*Try it:* Each entry must be written out again exactly as it stands.

*Given data:*
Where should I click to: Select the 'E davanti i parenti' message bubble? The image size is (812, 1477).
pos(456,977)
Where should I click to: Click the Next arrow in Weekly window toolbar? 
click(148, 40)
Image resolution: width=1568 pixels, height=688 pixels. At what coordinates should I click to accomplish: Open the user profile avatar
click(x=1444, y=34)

*Output of the exercise:*
Where should I click to: Select the 'E davanti i parenti' message bubble? The image size is (812, 1477).
pos(456,977)
Where should I click to: Click the Next arrow in Weekly window toolbar? 
click(148, 40)
Image resolution: width=1568 pixels, height=688 pixels. At what coordinates should I click to accomplish: Open the user profile avatar
click(x=1444, y=34)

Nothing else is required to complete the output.